I've added some flag variables to record if XidInMVCCSnapshot was already called. XidInMVCCSnapshot is cheap, but not so cheap that we want to call it twice if we can avoid it. Those would probably stay in some form or another when the experimental guc goes away.

We might be able to rearrange the series of "if-tests" to get rid of the flags variables, but I didn't want to touch the HEAP_MOVED_OFF and HEAP_MOVED_IN parts of the code, as those must get about zero regression testing.

The situation where the performance of this really shows up is when there are tuples that remain in an unresolved state while highly concurrent processes keep stumbling over them.

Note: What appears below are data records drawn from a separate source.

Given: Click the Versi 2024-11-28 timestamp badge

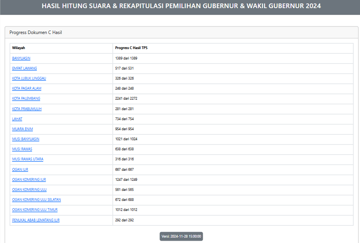Looking at the screenshot, I should tap(180, 236).
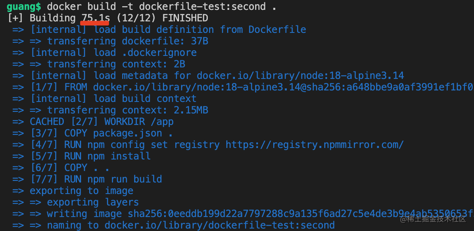The height and width of the screenshot is (231, 474).
Task: Click the node:18-alpine3.14 metadata line
Action: [x=217, y=76]
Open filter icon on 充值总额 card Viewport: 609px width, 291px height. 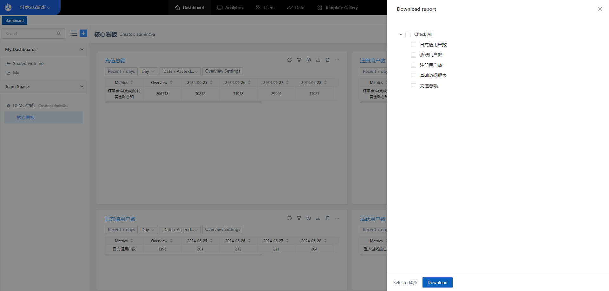[x=299, y=60]
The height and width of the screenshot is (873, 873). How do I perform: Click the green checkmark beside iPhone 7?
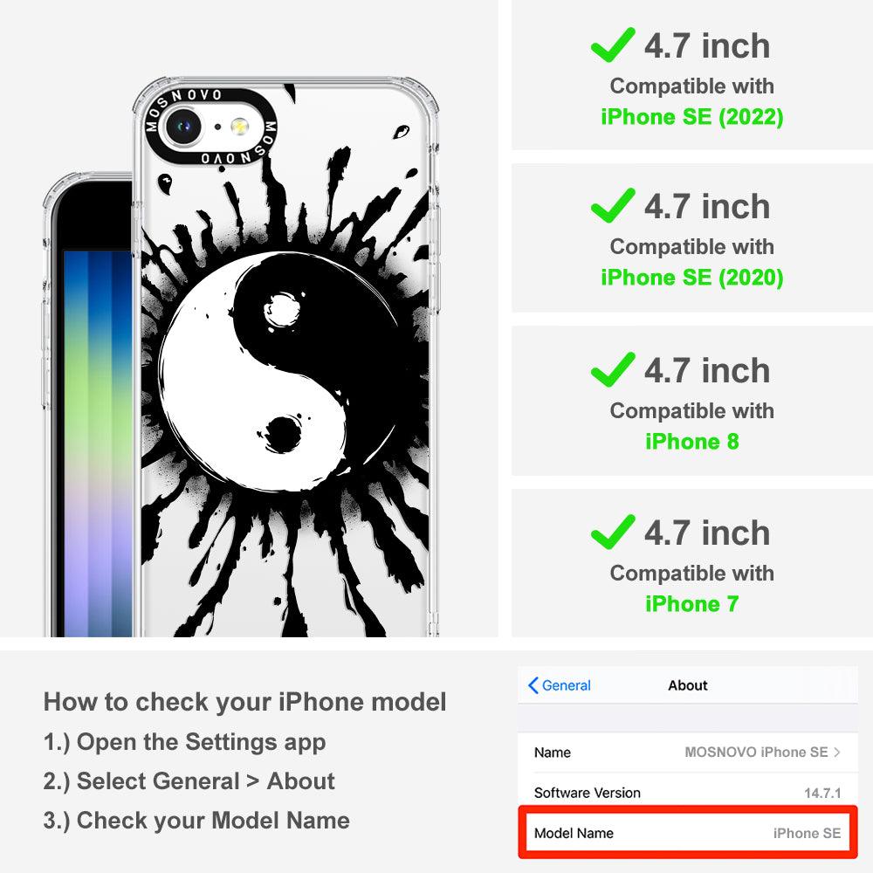pyautogui.click(x=613, y=532)
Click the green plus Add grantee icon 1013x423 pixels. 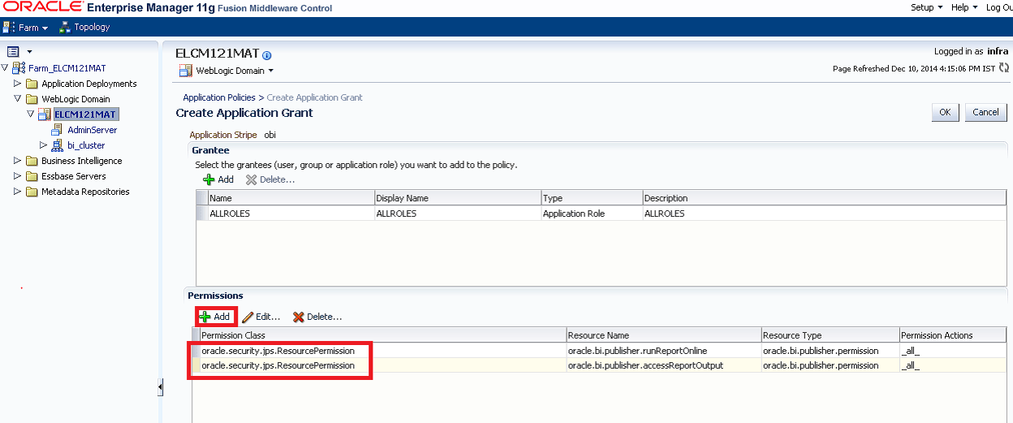pos(209,179)
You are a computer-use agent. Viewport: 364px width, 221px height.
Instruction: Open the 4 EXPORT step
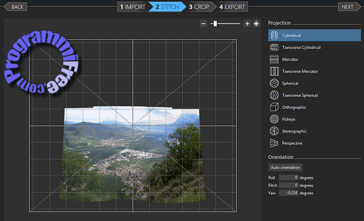point(232,7)
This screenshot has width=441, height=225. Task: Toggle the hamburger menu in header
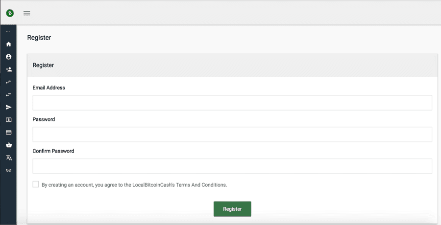pos(27,13)
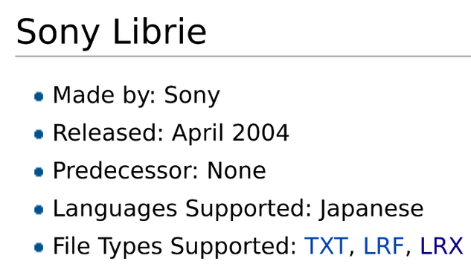Click the bullet beside Languages Supported

click(x=39, y=210)
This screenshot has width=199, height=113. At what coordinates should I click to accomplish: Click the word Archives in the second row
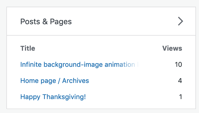pos(75,81)
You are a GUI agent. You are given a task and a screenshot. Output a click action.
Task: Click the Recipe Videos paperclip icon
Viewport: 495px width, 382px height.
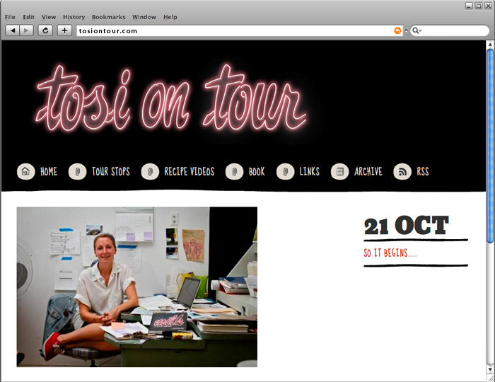pos(150,171)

I set that up by using the pgbench tables with scale factor of 1, and running a custom query at high concurrency which seq_scans the accounts table:

pgbench -f <(echo 'select sum(abalance) from pgbench_accounts') -T 30 \
    -n -c32 -j32 --startup='set JJ_SNAP=1'

While the test is contrived, it reproduces complaints I've seen on several forums.

To create the burden of unresolved tuples, I open psql and run:
begin; update pgbench_accounts set abalance =1-abalance;

...and leave it uncommitted for a while.

Representative numbers for test runs of the above custom query on a 8-CPU machine:

tps = 542   regardless of JJ_SNAP, when no in-progress tuples
tps = 30     JJ_SNAP=0 with uncommitted bulk update
tps = 364   JJ_SNAP=1 with uncommitted bulk update


A side effect of making this change would be that a query which finds a tuple inserted or deleted by a transaction still in the query's snapshot never checks to see if that transaction committed, and so it doesn't set the hint bit if it did commit or abort.  Some future query with a newer snapshot will have to do that.  It is at least theoretically possible that this could mean that many hint bits could fail to get set while the buffer is still dirty in shared_buffers, which means it needs to get dirtied again once set.  I doubt this would be significant, but if anyone has a test case which they think could show up a problem in this area, please try it out or describe it.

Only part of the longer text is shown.